Inhalt
Auf dem gleichnamigen Roman von Philippe Djian basierendes französisches Drama aus dem Jahr 1986 mit Béatrice Dalle in der Hauptrolle. Die junge Betty trifft auf den zehn Jahre älteren Lebenskünstler Zorg. Trotz großer gegenseitiger Anziehung gestaltet sich ihre Liebesbeziehung schwierig.
Kritik
Liebe, Lebensfreude, Leidenschaft und Leid. Vier Wörter, die „Betty Blue – 37.2 Grad am Morgen“ nicht trefflicher beschreiben könnten. Jean-Jacques Beineix liefert fünf Jahre nach seinem gefeierten Debüt „Diva“ einen damals nicht unumstrittenen Film ab. Nach dem gleichnamigen Roman von Philippe Dijan erzählt der Regisseur die Geschichte einer jungen Liebe, losgelöst von ihrer Umwelt ziehen sie durchs Leben und frönen lasziv und ungehemmt ihren Trieben. Maßgeblich von ihrer gegenseitigen Anziehungskraft beeinflusst treiben sie auf ihrem abgeschotteten Liebesfloß zielstrebig einem Wasserfall entgegen. Der Ausspruch „Blind vor Liebe“ könnte hier treffender nicht sein und so scheinen die vor der Haustür lauernden Probleme zwar für jeden Zuschauer mehr als ersichtlich, den beiden bleiben sie jedoch verborgen. Mit weltlichen Dingen hält sich das Pärchen ohnehin nicht auf, gearbeitet wird sporadisch, gefeiert wird ungehemmt und wild. Es ist der romantisierte Blick auf eine tragisch-komische Liebe, die von vornherein zum Scheitern verurteilt ist.
Zu großen Teilen wird die Geschichte von Zorg (Jean-Hugues Anglade, „Nikita“) aus dem Off erzählt. Zu Beginn hat er gerade die junge Betty (Beatrice Dalle, „Night on Earth“) kennengelernt und schon jetzt besteht ihr gemeinsames Leben zu großen Teilen aus zärtlicher Zweisamkeit, bei deren Darstellung sich der Film auch nie zurückhält. Schnell entpuppt sich Betty als impulsiver und sprunghafter Mensch, was Zorg jedoch nur noch mehr anzieht. Die langsame Geschichte lebt zu großen Teilen von der gelungenen Chemie der beiden Hauptdarsteller, die über weite Strecken gemeinsam agieren und ein Gefühl von leichtlebiger Ungehemmtheit auf den Zuschauer übertragen.

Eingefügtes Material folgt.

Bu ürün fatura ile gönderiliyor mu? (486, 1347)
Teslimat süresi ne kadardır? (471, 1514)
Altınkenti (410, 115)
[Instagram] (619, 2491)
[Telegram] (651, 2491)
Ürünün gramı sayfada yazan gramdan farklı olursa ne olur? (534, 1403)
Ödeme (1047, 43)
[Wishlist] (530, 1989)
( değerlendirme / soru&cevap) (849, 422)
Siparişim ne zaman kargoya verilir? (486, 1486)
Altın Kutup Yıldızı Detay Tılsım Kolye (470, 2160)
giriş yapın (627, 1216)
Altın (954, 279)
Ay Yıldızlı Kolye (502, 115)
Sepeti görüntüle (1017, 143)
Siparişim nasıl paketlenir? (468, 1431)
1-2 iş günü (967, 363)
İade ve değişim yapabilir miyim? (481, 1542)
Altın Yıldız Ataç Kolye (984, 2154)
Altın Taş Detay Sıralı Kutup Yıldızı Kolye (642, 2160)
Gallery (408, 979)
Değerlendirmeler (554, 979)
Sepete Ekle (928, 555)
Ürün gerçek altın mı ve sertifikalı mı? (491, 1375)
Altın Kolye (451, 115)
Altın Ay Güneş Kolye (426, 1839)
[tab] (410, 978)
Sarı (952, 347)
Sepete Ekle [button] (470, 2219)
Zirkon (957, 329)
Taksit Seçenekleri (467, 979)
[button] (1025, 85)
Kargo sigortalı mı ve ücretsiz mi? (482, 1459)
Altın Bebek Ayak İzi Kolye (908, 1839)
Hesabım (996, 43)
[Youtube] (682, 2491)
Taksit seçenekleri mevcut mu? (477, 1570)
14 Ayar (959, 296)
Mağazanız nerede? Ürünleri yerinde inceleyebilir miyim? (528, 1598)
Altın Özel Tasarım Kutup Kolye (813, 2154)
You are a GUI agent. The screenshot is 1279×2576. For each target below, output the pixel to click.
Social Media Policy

Auch wenn inhaltlich nicht sonderlich viel passiert, so schaffen es die beiden Figuren den Betrachter mit ihren ehrlichen Emotionen bei der Stange zu halten. Überhaupt lebt „Betty Blue – 37.2 Grad am Morgen“ nicht von der spärlichen Geschichte, welche erzählt wird, sondern von der völlig eigensinnigen Stimmung, die der Film zu jeder Sekunde ausstrahlt.
Auch in der formalen Gestaltung gelingt es Beineix diese Stimmung einzufangen. Sonnengeflutete Bilder voller lebensbejahender Helligkeit stehen spärlich beleuchteten Wohnungsaufnahmen voll mit angestauten Emotionen gegenüber. Obwohl den Titelfiguren wenig gelingt, scheinen sie ihre Lebensfreude nie zu verlieren. Sie haben sich selbst und das scheint ihnen zu reichen. Bis kurz vor Schluss, denn dann bricht der Film plötzlich und bewegt sich in ein völlig anderes Terrain. Dahin sind die leichtfüßige Art und die eigensinnige Stimmung, die den Film über weite Strecken so sehenswert machten. Schade, denn mit einem anderen Ende hätte der Film durchaus das Potential als richtiger Klassiker zu gelten. So ist er jedoch nur ein sehenswerter Stimmungsfilm.
Fazit
Im 180-minütigen Director‘s Cut ist „Betty Blue – 37.2 Grad am Morgen“ ein herrlich langsam dahinplätschernder Stimmungsfilm, der trotz tragischer Inhalte stets romantisierte Lebensfreude zum Ausdruck bringt und nie seine augenzwinkernde Art verliert. Wirklichkeitsverleugnend steuern die beiden Hauptfiguren unaufhaltsam auf ein Ende zu, dass zwar keinesfalls unerwartet daherkommt, jedoch leider sehr hart mit dem vorherigen Film bricht.